**Exercise details**
Would you write out the lines below exactly, from the one containing "Where should I" to the very last, but without the pictures?

**Data shown**
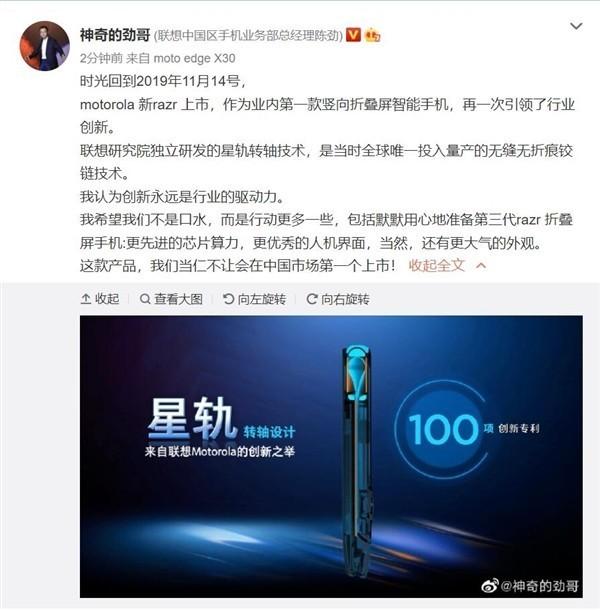Open the poster's round profile avatar
Image resolution: width=600 pixels, height=610 pixels.
45,46
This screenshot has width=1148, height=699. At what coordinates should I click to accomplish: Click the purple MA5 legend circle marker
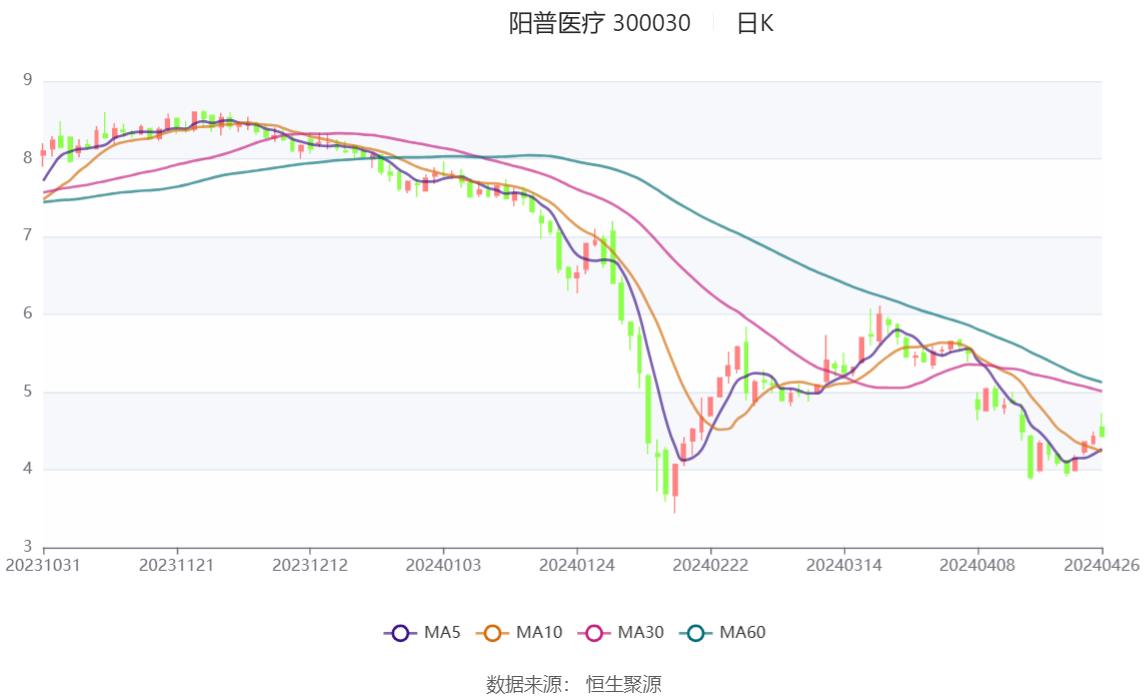click(400, 632)
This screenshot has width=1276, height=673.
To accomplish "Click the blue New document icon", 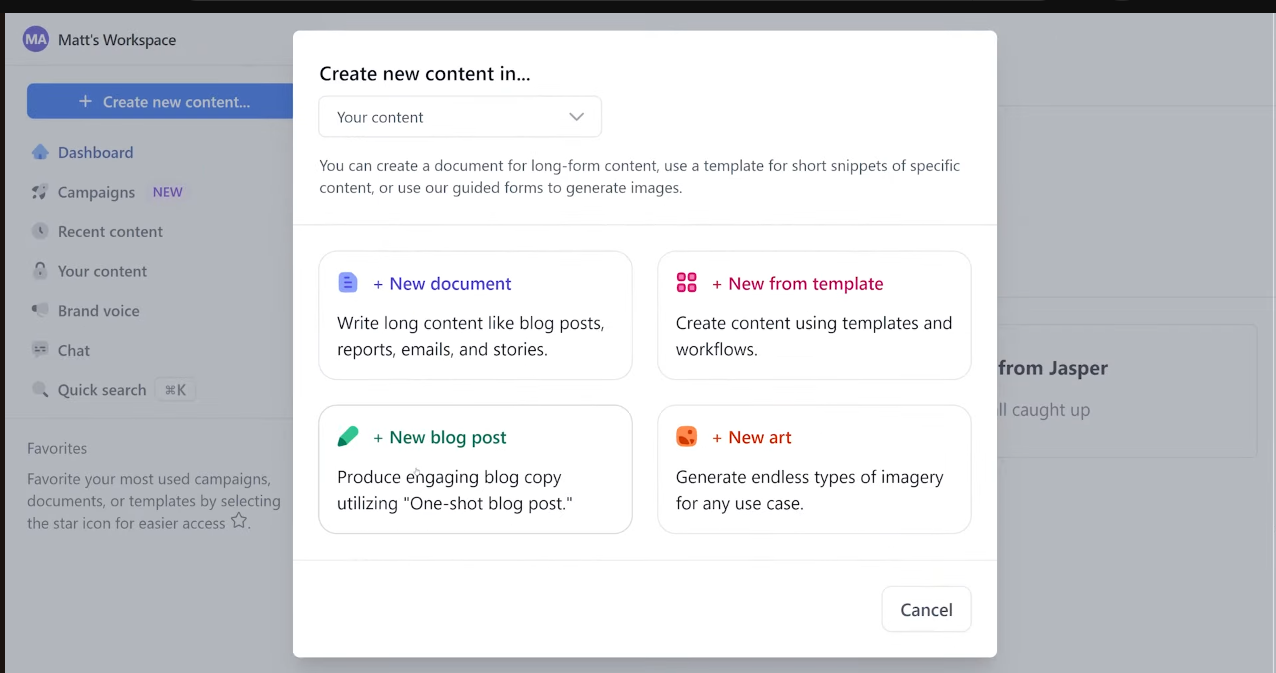I will click(x=347, y=283).
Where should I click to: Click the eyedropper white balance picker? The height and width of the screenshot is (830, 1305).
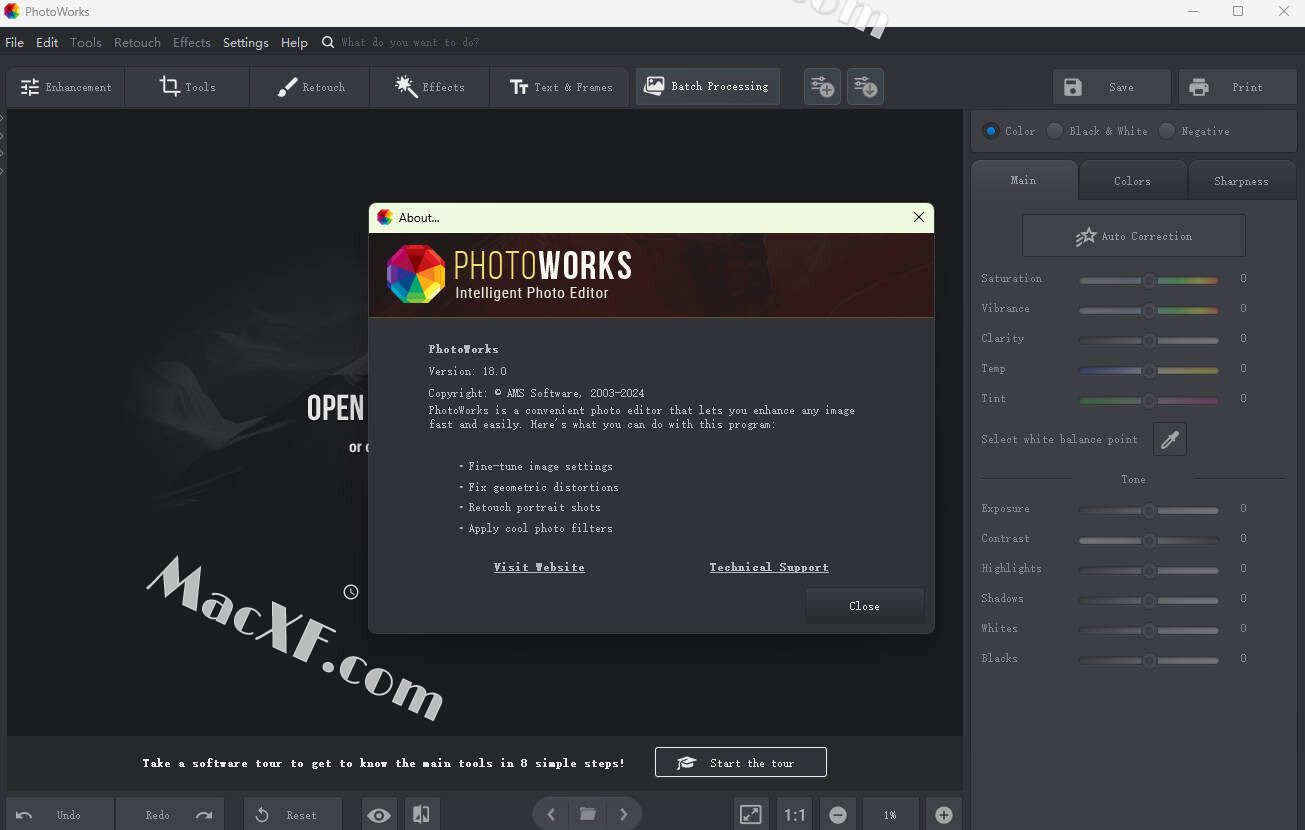[x=1169, y=439]
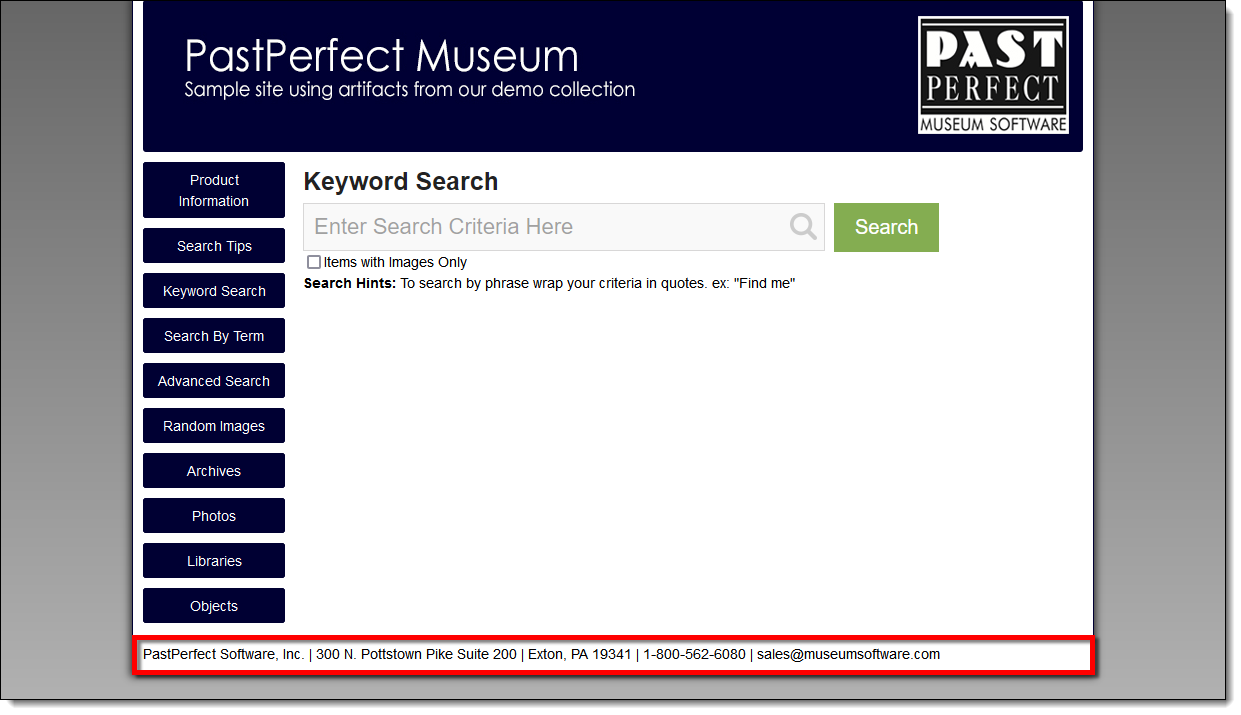Open the Libraries collection
The image size is (1241, 715).
pos(213,560)
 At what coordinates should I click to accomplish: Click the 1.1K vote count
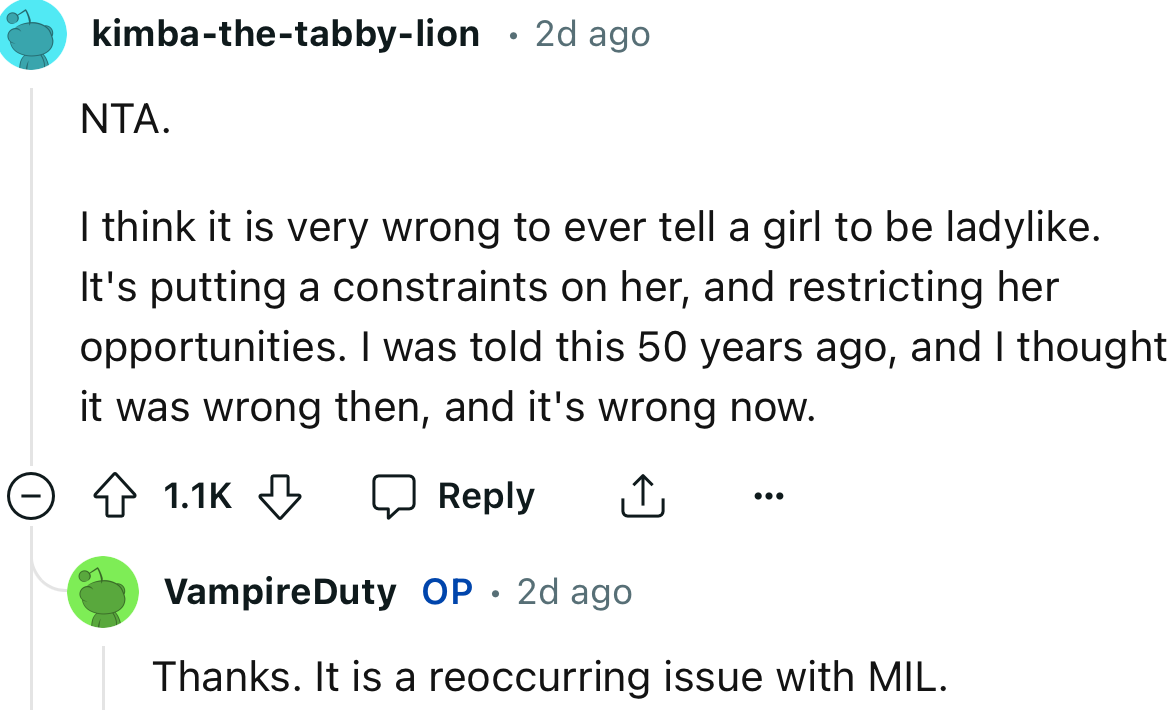point(196,494)
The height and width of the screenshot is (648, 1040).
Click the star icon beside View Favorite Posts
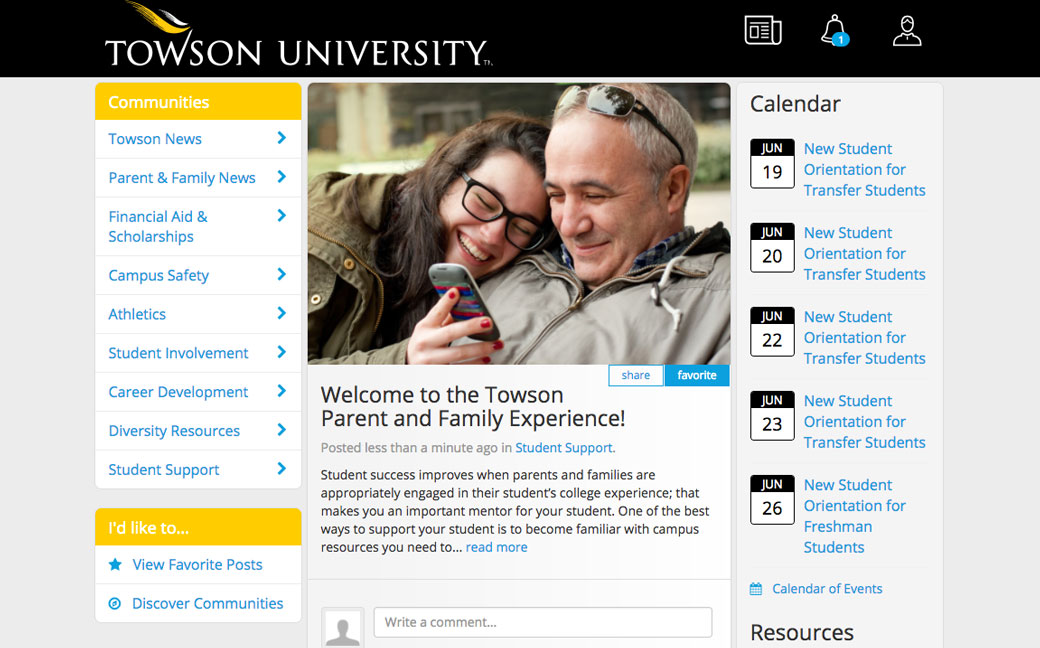(115, 565)
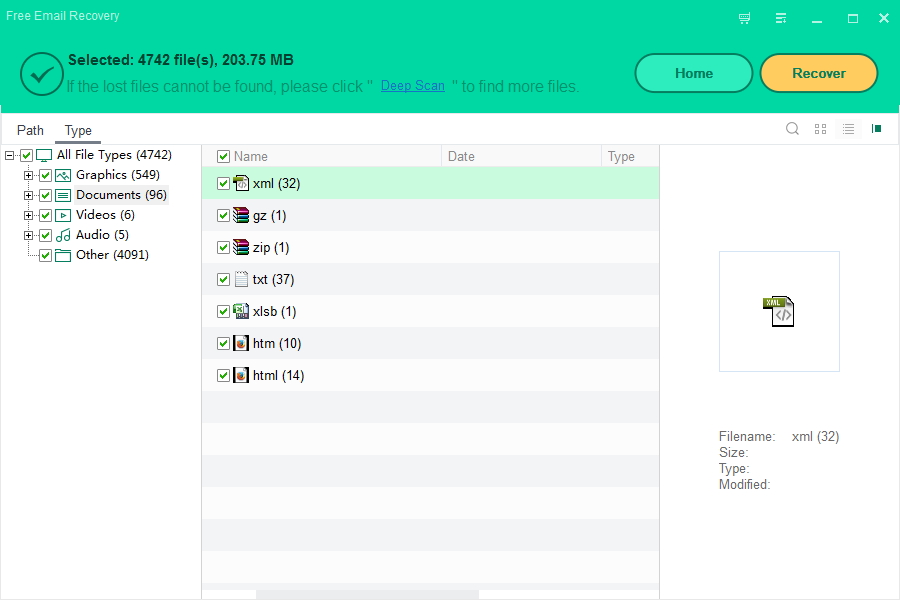Image resolution: width=900 pixels, height=600 pixels.
Task: Expand the Graphics (549) tree node
Action: click(x=29, y=175)
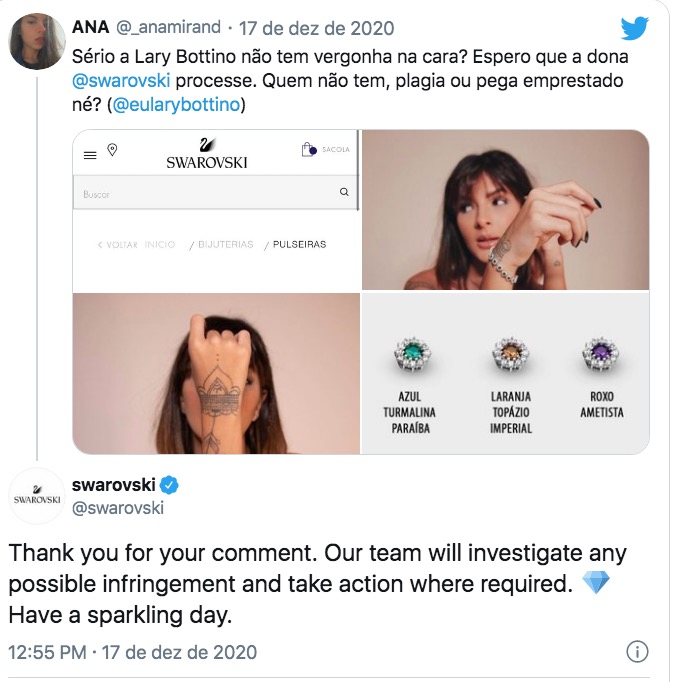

**Expected answer**
Where should I click to: Click the eyedropper white balance picker? The height and width of the screenshot is (830, 1305).
[x=1169, y=439]
Open the Libraries collection
The image size is (1241, 715).
pos(213,560)
 At what coordinates should I click to accomplish: Click the 1.1K vote count
point(196,494)
The height and width of the screenshot is (648, 1040).
Click the star icon beside View Favorite Posts
(115, 565)
Image resolution: width=900 pixels, height=600 pixels.
Task: Expand the Graphics (549) tree node
Action: click(x=29, y=175)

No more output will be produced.